Requirement: Print every line below that comes at or after the line containing "Instruction: Click the", exactly as written.

Extracted data:
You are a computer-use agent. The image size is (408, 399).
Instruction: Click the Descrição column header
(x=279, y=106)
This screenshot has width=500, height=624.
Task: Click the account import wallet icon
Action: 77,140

Answer:
Instruction: Click the Descrição column header
(x=279, y=106)
This screenshot has width=500, height=624.
Task: Click the account import wallet icon
Action: 77,140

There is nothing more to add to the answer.